How do the lines below between the ones holding "Task: Click the girl's green plaid shirt" and "Given: Open the 3 Отзыва reviews link", inclusive, read? Give them again exactly, with no other lines.

● **EXTRACTED MATERIAL**
⟨
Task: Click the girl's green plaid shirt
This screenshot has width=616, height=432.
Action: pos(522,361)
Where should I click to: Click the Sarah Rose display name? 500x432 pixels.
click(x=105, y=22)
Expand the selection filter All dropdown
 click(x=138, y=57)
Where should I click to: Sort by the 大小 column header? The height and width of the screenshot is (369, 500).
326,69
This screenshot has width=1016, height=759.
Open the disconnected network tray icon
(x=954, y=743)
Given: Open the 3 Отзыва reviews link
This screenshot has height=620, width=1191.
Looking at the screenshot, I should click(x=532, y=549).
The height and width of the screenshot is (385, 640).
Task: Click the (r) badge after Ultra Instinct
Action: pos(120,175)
⟩
⟨
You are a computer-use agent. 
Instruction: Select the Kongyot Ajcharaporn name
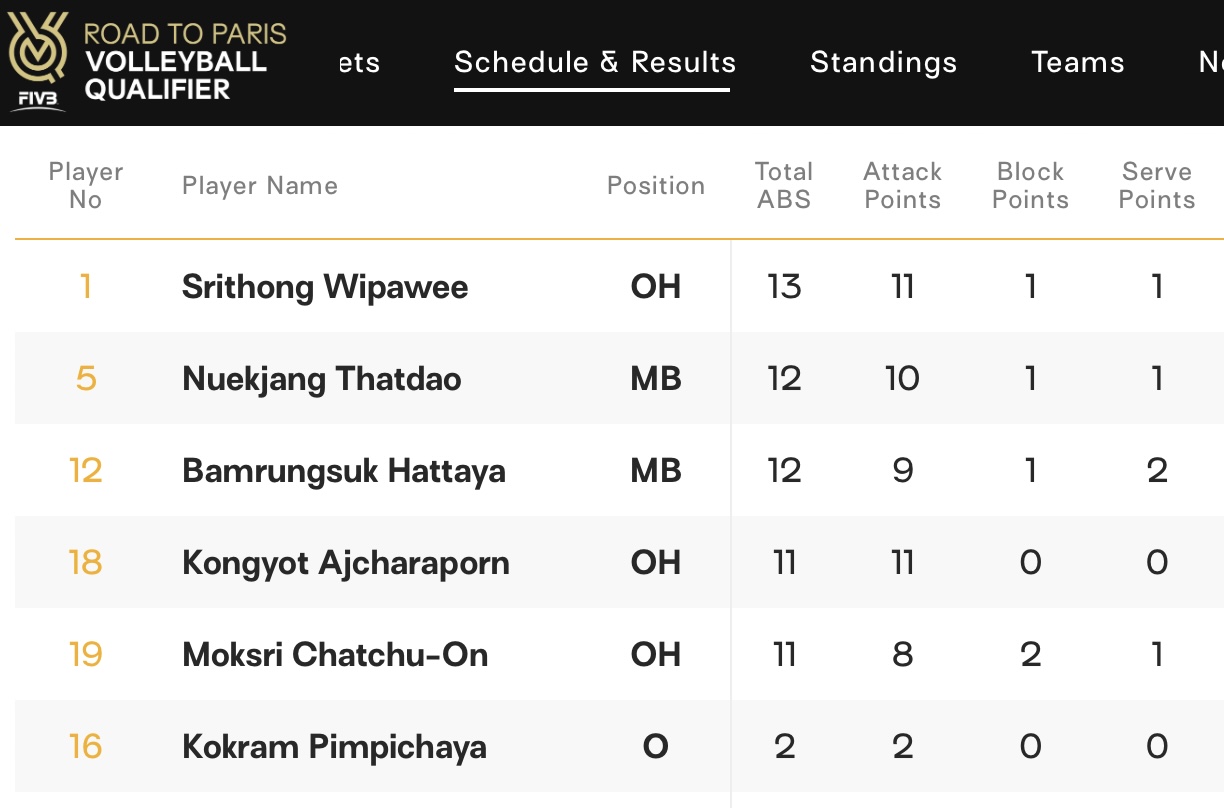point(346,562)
⟩
● **TASK OUTPUT**
Task: Click the girl's green plaid shirt
This screenshot has width=616, height=432.
Action: pos(522,361)
Where should I click to: Click the Sarah Rose display name? 500x432 pixels.
click(x=105, y=22)
Expand the selection filter All dropdown
 click(x=138, y=57)
Where should I click to: Sort by the 大小 column header? The height and width of the screenshot is (369, 500).
326,69
This screenshot has width=1016, height=759.
Open the disconnected network tray icon
(x=954, y=743)
Given: Open the 3 Отзыва reviews link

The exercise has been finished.